- **Data records**:

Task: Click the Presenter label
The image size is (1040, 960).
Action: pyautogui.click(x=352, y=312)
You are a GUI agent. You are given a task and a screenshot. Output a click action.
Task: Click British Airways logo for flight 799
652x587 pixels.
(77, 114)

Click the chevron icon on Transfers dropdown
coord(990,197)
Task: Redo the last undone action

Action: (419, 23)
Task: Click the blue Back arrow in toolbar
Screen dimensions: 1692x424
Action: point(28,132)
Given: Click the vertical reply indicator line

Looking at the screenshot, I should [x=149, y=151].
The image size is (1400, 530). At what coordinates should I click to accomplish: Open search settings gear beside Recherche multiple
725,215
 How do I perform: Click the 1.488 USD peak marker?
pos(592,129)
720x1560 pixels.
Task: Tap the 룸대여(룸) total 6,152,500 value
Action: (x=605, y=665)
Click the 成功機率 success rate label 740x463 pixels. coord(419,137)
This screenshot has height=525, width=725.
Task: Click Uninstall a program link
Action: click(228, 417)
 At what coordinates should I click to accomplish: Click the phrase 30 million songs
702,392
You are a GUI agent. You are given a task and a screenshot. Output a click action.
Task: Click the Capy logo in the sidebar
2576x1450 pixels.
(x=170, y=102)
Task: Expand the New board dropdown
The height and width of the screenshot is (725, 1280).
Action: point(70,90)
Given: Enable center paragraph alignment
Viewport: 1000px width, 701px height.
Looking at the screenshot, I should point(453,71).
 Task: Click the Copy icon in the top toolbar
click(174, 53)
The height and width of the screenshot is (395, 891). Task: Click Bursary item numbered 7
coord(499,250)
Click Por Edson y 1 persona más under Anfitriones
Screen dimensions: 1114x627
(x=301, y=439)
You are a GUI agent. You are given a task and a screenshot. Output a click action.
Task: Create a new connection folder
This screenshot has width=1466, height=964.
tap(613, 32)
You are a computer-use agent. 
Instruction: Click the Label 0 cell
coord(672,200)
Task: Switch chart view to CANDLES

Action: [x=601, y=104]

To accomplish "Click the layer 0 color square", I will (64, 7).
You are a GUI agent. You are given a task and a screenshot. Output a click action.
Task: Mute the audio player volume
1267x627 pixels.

- **Task item**:
An exact copy of the data is needed.

- **Output for this exercise**:
Task: Click the Presenter label
The image size is (1040, 960).
Action: pyautogui.click(x=352, y=312)
You are a GUI agent. You are given a task and a screenshot. Output a click action.
Task: Click British Airways logo for flight 799
652x587 pixels.
(77, 114)

Click the chevron icon on Transfers dropdown
coord(990,197)
Task: Redo the last undone action

Action: (419, 23)
Task: Click the blue Back arrow in toolbar
Screen dimensions: 1692x424
Action: point(28,132)
Given: Click the vertical reply indicator line

Looking at the screenshot, I should [x=149, y=151].
The image size is (1400, 530). At what coordinates should I click to accomplish: Open search settings gear beside Recherche multiple
725,215
 How do I perform: Click the 1.488 USD peak marker?
pos(592,129)
720x1560 pixels.
Task: Tap the 룸대여(룸) total 6,152,500 value
Action: (x=605, y=665)
Click the 成功機率 success rate label 740x463 pixels. coord(419,137)
This screenshot has height=525, width=725.
Task: Click Uninstall a program link
Action: click(228, 417)
 At what coordinates should I click to accomplish: Click the phrase 30 million songs
702,392
You are a GUI agent. You are given a task and a screenshot. Output a click action.
Task: Click the Capy logo in the sidebar
2576x1450 pixels.
(x=170, y=102)
Task: Expand the New board dropdown
The height and width of the screenshot is (725, 1280).
Action: point(70,90)
Given: Enable center paragraph alignment
Viewport: 1000px width, 701px height.
Looking at the screenshot, I should point(453,71).
 Task: Click the Copy icon in the top toolbar
click(174, 53)
The height and width of the screenshot is (395, 891). Task: Click Bursary item numbered 7
coord(499,250)
Click Por Edson y 1 persona más under Anfitriones
Screen dimensions: 1114x627
(x=301, y=439)
You are a GUI agent. You are given a task and a screenshot. Output a click action.
Task: Create a new connection folder
This screenshot has width=1466, height=964.
tap(613, 32)
You are a computer-use agent. 
Instruction: Click the Label 0 cell
coord(672,200)
Task: Switch chart view to CANDLES

Action: [x=601, y=104]

To accomplish "Click the layer 0 color square", I will (64, 7).
You are a GUI agent. You are given a task and a screenshot. Output a click action.
Task: Mute the audio player volume
1267x627 pixels.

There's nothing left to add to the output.